The first snow hit the ground yesterday which makes me want to curl up in a blanket with some hot chocolate and binge watch Netflix.  So in going along with that feeling, today I’ll be reviewing Fuller House which came out last week on Netflix.

In the interest of honesty, I’ll let you know that I wasn’t particularly fond of the first season.  It felt a little flat and forced compared to the original.  I even went back and watched the entire original series to see if I could put my finger on what was missing.  The best I can say is that there isn’t much that’s fresh about the new installment.  The original pushed boundaries, while Fuller House seems a little by the numbers.  They took the formula that worked so well for years and tried to fit new characters into that mold.  It has resulted in something that is a little awkward to watch with jokes that just don’t quite land.

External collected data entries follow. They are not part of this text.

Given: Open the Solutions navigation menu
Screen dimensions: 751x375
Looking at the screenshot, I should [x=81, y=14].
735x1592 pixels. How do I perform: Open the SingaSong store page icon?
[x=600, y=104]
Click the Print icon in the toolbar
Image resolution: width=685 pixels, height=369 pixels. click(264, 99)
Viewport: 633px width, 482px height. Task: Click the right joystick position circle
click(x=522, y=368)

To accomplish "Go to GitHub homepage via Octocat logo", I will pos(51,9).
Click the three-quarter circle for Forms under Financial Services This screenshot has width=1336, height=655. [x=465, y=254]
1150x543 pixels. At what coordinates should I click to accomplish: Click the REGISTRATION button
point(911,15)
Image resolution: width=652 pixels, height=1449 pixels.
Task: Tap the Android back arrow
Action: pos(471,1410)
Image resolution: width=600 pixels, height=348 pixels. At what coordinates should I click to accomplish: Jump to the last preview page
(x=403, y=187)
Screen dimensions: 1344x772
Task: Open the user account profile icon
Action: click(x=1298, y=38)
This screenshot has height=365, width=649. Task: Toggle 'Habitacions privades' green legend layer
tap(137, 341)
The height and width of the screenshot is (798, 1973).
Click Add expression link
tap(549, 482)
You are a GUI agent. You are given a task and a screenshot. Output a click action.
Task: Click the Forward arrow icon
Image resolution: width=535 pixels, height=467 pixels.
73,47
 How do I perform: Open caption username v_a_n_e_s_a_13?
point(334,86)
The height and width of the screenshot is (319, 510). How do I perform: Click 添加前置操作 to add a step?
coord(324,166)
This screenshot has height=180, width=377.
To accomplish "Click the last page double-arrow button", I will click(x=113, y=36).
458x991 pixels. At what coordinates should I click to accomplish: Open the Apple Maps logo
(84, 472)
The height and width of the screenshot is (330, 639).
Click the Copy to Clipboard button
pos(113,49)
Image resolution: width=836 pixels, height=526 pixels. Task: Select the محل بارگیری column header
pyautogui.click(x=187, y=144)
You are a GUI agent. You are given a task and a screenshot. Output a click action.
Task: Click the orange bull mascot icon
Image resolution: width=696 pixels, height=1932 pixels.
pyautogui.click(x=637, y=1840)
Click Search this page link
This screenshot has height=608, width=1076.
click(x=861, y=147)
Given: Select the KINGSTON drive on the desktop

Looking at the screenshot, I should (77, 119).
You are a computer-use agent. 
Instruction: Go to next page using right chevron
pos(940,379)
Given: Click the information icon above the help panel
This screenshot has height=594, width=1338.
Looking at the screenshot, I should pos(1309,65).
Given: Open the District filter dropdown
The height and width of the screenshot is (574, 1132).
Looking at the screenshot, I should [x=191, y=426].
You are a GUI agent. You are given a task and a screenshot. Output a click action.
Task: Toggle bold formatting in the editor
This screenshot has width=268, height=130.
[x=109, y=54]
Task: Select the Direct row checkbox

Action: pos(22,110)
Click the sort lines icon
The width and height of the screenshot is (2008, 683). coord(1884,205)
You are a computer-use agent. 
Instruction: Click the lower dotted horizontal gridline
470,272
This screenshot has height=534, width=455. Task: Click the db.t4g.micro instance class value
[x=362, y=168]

I still maintain that Steph is far out of character from who she was in the original series and she’s just been placed into the Uncle Jesse archetype. The newest addition to the family, Kimmy’s brother, just seems like a complete rip-off of Kelso from that 70s show.   Max, who seemed adorable last season comes off as more of a maniacal brat this time around.  The only real constant in this series is Kimmy Gibbler whose mannerisms and character haven’t changed since her first appearance.  The show would have been stronger as a whole if they’d let the characters behave more organically instead of trying to fit them into the personas of their predecessors.

It’s like the whole thing is just a mish-mash of what has tested well and has a very network TV feel.  There were moments when I sat back and thought “really guys?” at some of the stereotypes that ring in the writing.  It reminded me of TV from eras past, but not in a good way.  Amongst a lineup of A+ original content, this one seems really out of place.  The first season, though weak, got by warming my heart with the nostalgia factor.  This second season, that charm has worn off and what’s left is a great idea that doesn’t really work well in practice.  Or with these writers anyway.

2/5 Stars:  There were some pretty good moments but ultimately I ended every episode a little disappointed.